▸ **Текстовый блок**
- - - - - - -

– Было дело. Собралась, значит, такая компания: я, еще один солдат, наш сержант и райкомовский работник. У этого типа два пистолета в карманах! Ну, зашли в первую хату. Хозяин пропадает где-то в лесу, черт его знает где. Жена ушла в сельсовет. Дочка и сын – дома. Представитель райкома дает детям записку: «Эту женщину отпустить!» Вскоре она пришла. А у них в хозяйстве много скота: лошадей штуки четыре, несколько коров, свинья с поросятами. Так пока мы ходили туда-сюда, описывали имущество да со скотиной разбирались, мать с детьми смоталась. Кто дежурил, крик поднял. Всю ночь бегали, искали. Утром в соседних домах все проверили. Нет их нигде. Райкомовский работник говорит: «Вот что. Ты оставайся здесь, а мы пойдем разбираться». Оставили меня одного, и я сидел, ждал появления хозяев. Двое суток проторчал – никто не пришел. Не спал ни черта. Как тут уснешь? Днем чувствую – начал дуреть. Вроде подремал немного. Автомат постоянно на взводе. Ночь снова приходит – нет, спать нельзя. Жизнь проспишь. На третью ночь кто-то постучал в окно. Я от неожиданности из автомата прямо через окно врезал… И опять тишина. Утром приходит сержант: «Хватит тебе тут. Собирайся!»

- - - - - - -

▸ **Исходные данные**
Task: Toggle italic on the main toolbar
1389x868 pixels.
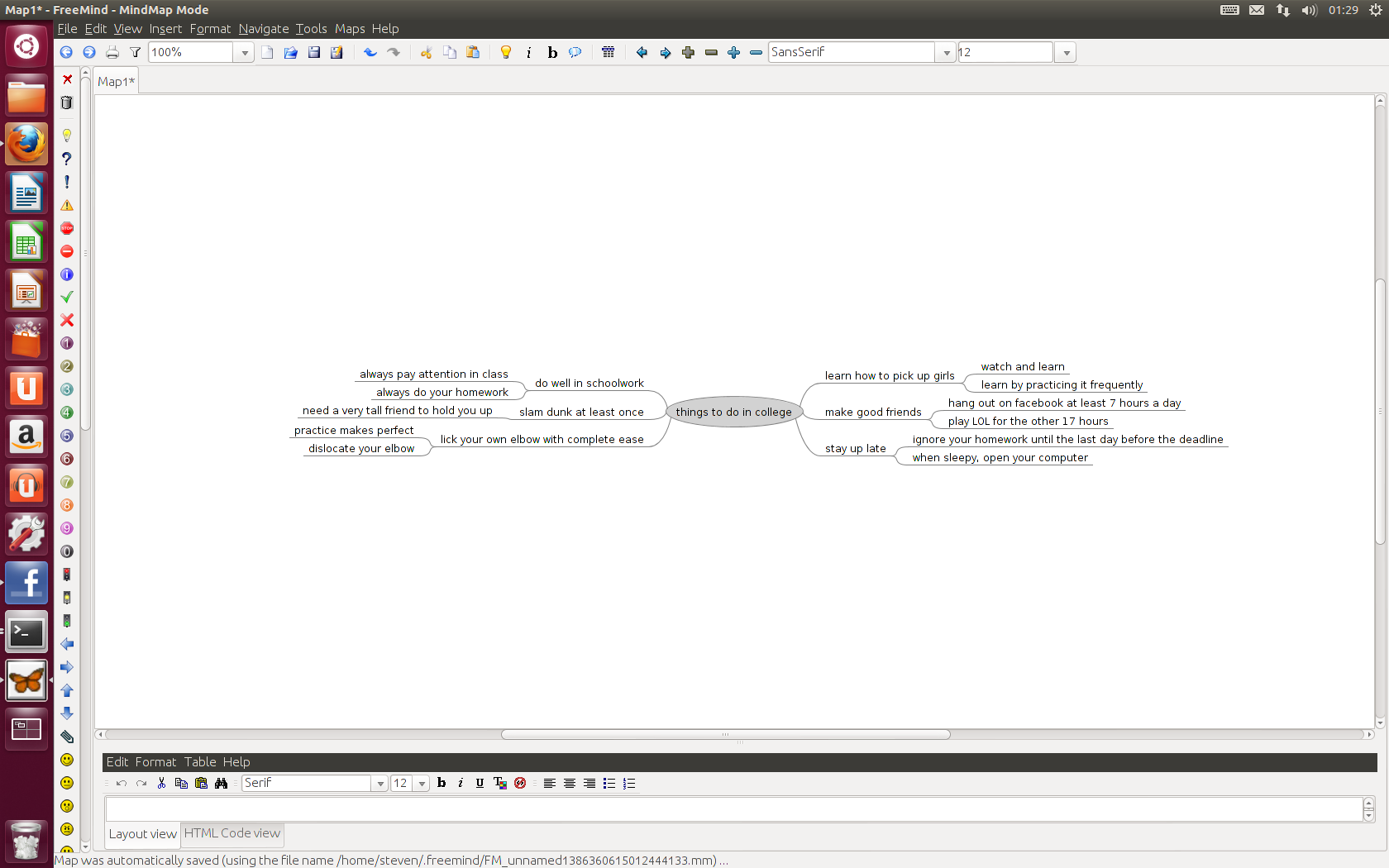Action: click(529, 52)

- - - - - - -

▸ **Инструкции к заданиям**
**A.** Сколько суток рассказчик в тексте о дежурстве в хате прождал появления хозяев?
**B.** Напишите продолжение текста о дежурстве в хате, начиная после его последней фразы.
Для выполнения заданий материалы не понадобятся.

▸ **Ответы по заданиям**
**A.** Двое суток.

**B.**
Прошла неделя. Снова появляется тот мужик из райкома. Поехали на машине в село. Не доезжая села, остановили машину, двинулись к хате пешком. Подходим: «Кто там?» – «Открывай, теперь не убежишь!» Утром приехал транспорт. На этот раз им ничего не разрешили брать. Все, что имели, все забрали в колхоз. И все. А куда их увозили – черт его знает.
При мне выселили две семьи. А еще несколько семей уехали без принуждения. У них мужья вышли из леса добровольно, но им тут все равно не жить. Раз он бросил банду, к нему ночью из леса придут, и будет человек долго и тяжело умирать… Так он лучше добровольно в Сибирь поедет. Ему хорошо, потому что семье дают вагон. Мало одного? Два дадут. Некоторые даже разбирали свой дом и увозили. По бревну раскатают, грузят в вагон и увозят. Ему из охраны сопровождающие кричат: «Вот же глупый хохол! Зачем тебе в Сибири эта халупа? Там дома в пять окон. Тебе леса дадут сколько надо». А тот огрызается: «Ничего, на сарай пойдет…»
Мы их на станцию перевезем. Эти добровольцы грузятся, а рядом стоят семьи выселяемых – им с собой ничего. Только немного продуктов на несколько дней да одежда, какую можно унести на руках. Остальное все отбирали. Вот и думай, сидеть в лесу или нет…
– Вы не помните случаев убийств активистов, председателей колхозов, представителей райкома и других партийных деятелей?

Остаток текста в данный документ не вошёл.